Também são coletados dados automaticamente nos dispositivos dos alunos, independentemente de serem dispositivos fornecidos pela escola ou não. Esses registros coletados podem incluir informações de sistemas operacionais, marca e modelo do dispositivo, bem como números de identificação do dispositivo, endereços IP, tipo de navegador e configurações de idioma, software no dispositivo e suas versões, ISP, registros de URLs visitados e como alunos permanecem em um determinado site ou página da web.

As empresas retem muito do que reúnem também – seja documentação ou vídeo de varredura do quartos. Algumas dessas informações são compartilhadas com terceiros e muitas vezes os alunos ficam sem uma forma clara de solicitar a exclusão de seus dados porque não são considerados os “proprietários” dos mesmos, já que foram coletados e repassados pela instituição educacional ou outra empresa.

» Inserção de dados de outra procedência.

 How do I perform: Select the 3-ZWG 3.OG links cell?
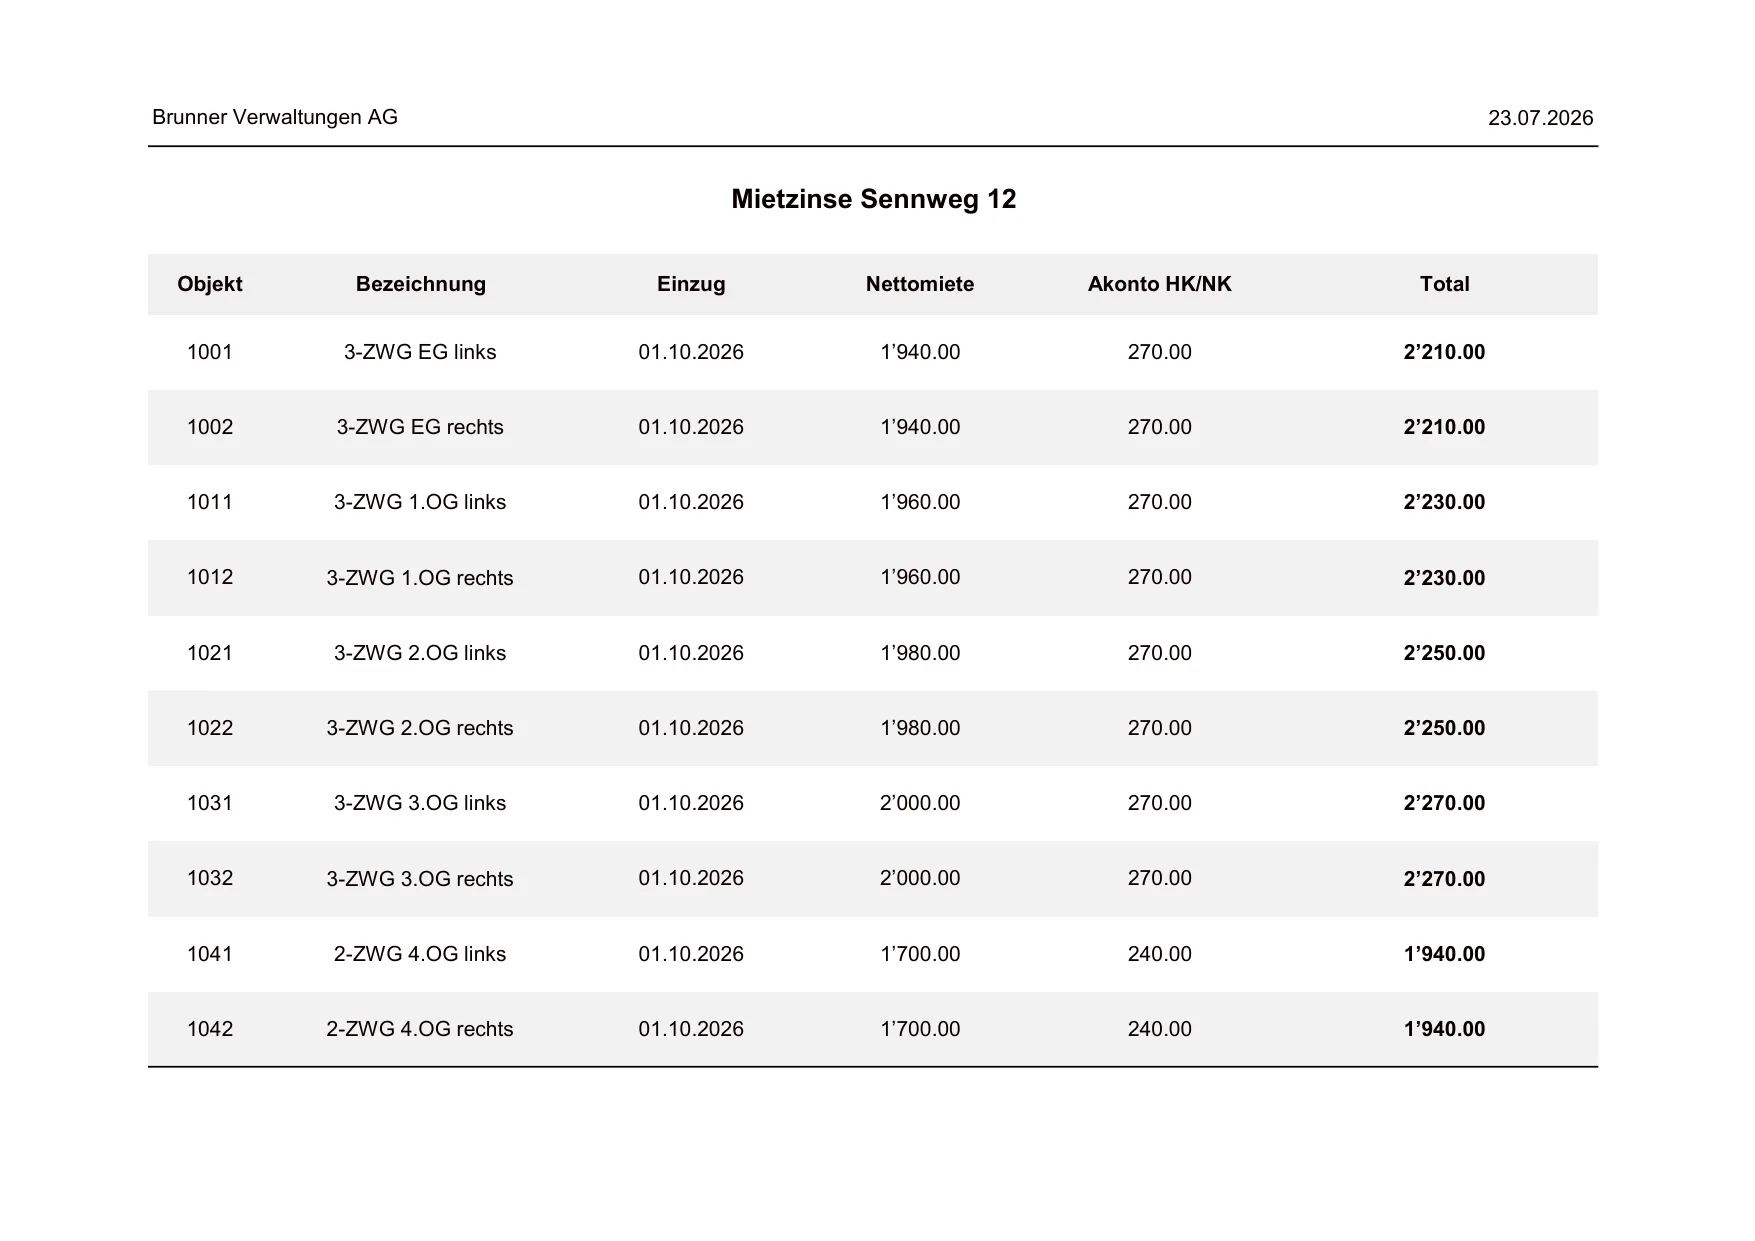[x=420, y=803]
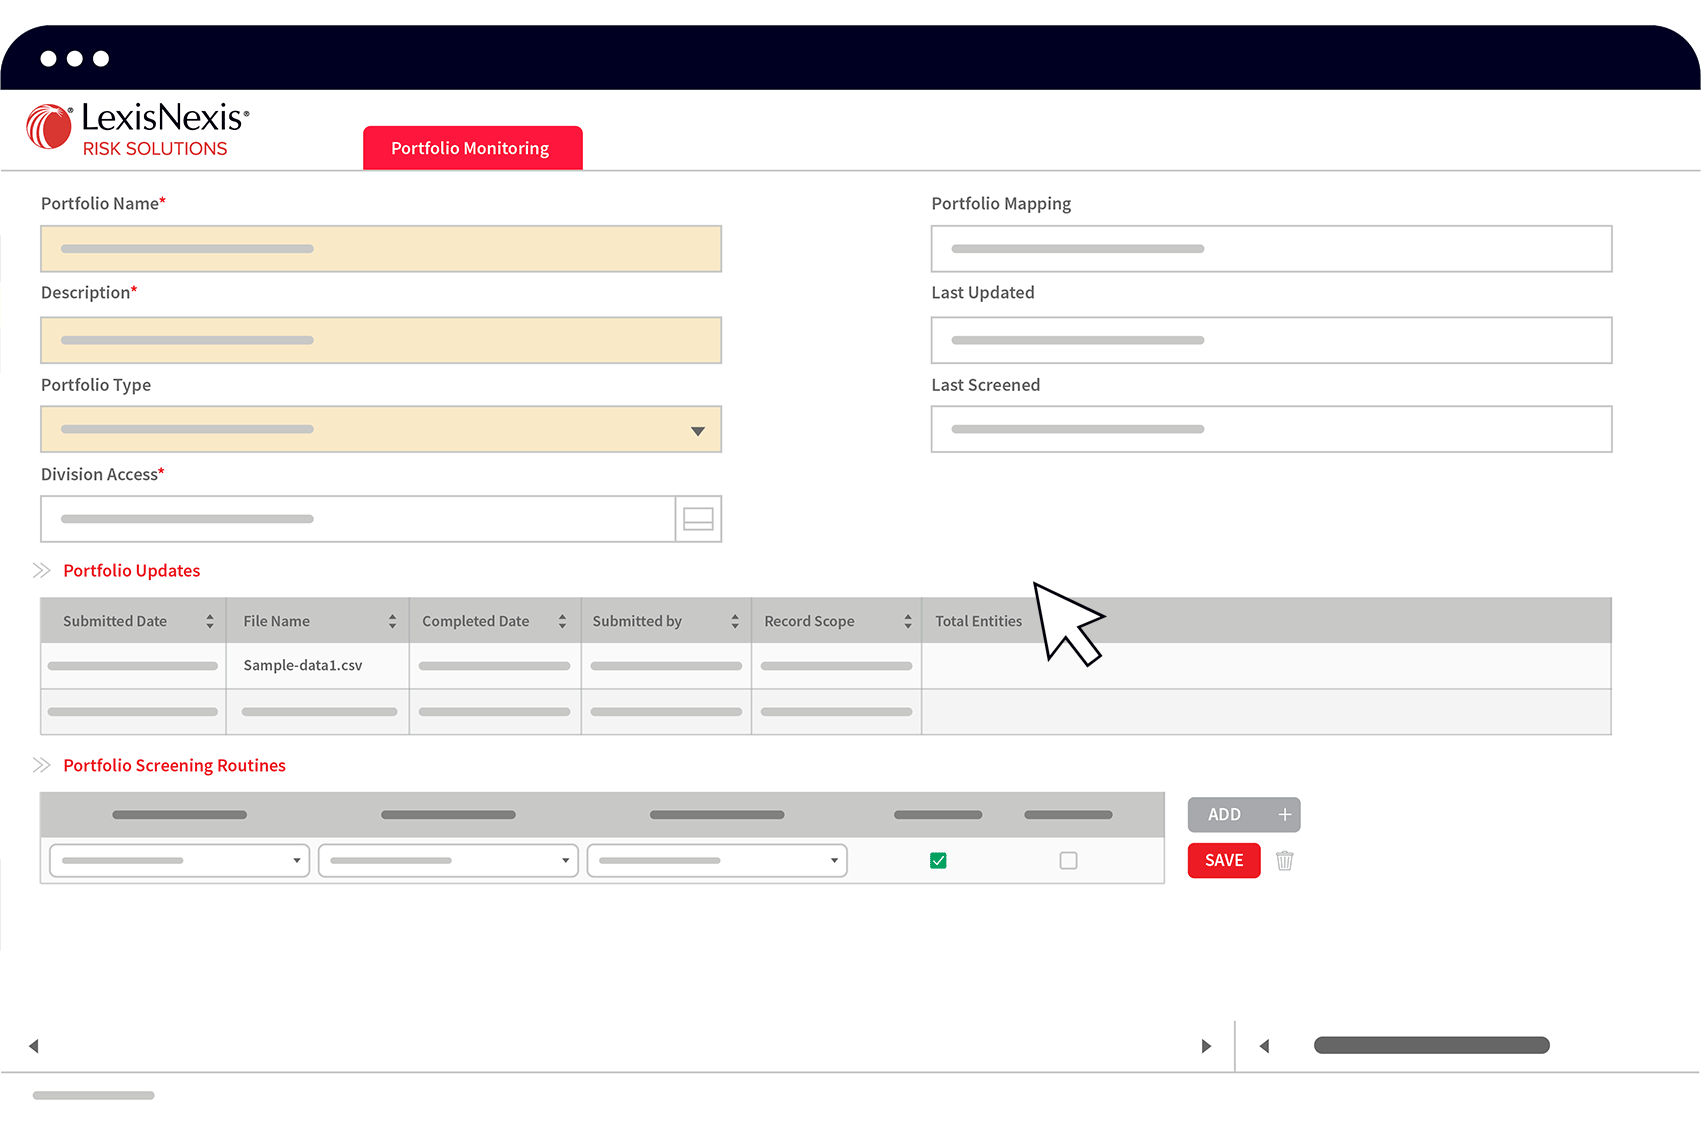Open the Division Access picker icon

[698, 519]
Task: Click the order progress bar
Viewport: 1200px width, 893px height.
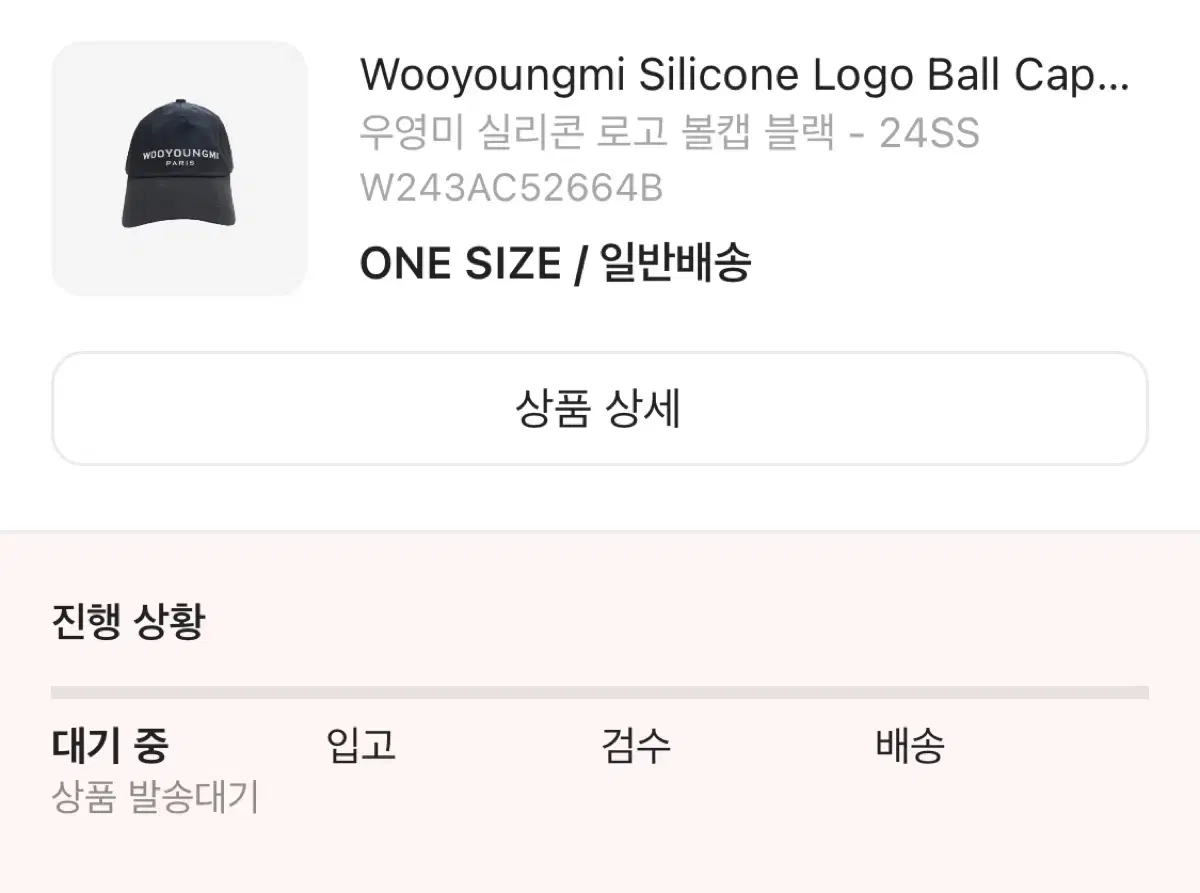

Riscos da coleta de informações dos usuários

O risco do aproveitamento dos dados dos alunos para fins comerciais e a coleta de grandes quantidades de dados sobre as pessoas é imprudente devido a violações frequentes e subsequentes vazamentos de dados.

Algumas empresas, como a ProctorU, não têm limites de tempo para retenção de dados armazenados e no mês passado teve mais de 440.000 registros de usuários de seu serviço de supervisão vazados em um fórum de hackers, incluindo endereços de e-mail, nomes completos, endereços residenciais, números de telefone, senhas com hash, a organização afiliada e outras informações.

Além das preocupações com a privacidade, esses aplicativos de monitoramento podem penalizar os alunos que não tem controle sobre a sua volta, ou aqueles com hardware menos funcional ou internet de baixa velocidade. Para os alunos que não tem acesso à Internet em casa, a prova fica bloqueada.

Essas ferramentas podem prejudicar aqueles que já tem problemas de foco durante as provas, seja por causa da dificuldade de manter o “contato visual” com o dispositivo ou simplesmente porque a realização das provas os deixam nervosos. A partir do momento que o software pressupõe que todos os alunos façam os testes da mesma maneira, em ambientes que podem ser controlados, com os olhos fixos à frente e os dedos digitando em um ritmo rotineiro, há grandes chances dos com dificuldade falharem, excluindo alguns alunos.

Com a pandemia, a tecnologia sendo utilizada em larga escala abriu oportunidades sem precedentes para o aprendizado à distância. As escolas estão tendo que se readaptar e devem partir do princípio que não podem ter controle total do ambiente do aluno, quando este está em casa. As instituições de ensino precisam se adaptar ao ensino à distância sem depender de aplicativos de monitoramento invasivos para tentar substituir métodos que funcionam apenas pessoalmente.

Os aplicativos de monitoramento violam a privacidade dos alunos, exacerbam as desigualdades existentes, diferem totalmente do controle que as escolas costumam aplicar na sala de aula. Provavelmente, nunca impedirão totalmente os alunos criativos de burlarem o sistema e, principalmente, exigem que o aluno seja forçado a escolher entre entregar seus dados biométricos e ser monitorado continuamente ou ser reprovado na aula, transformando o EAD em vigilância remota.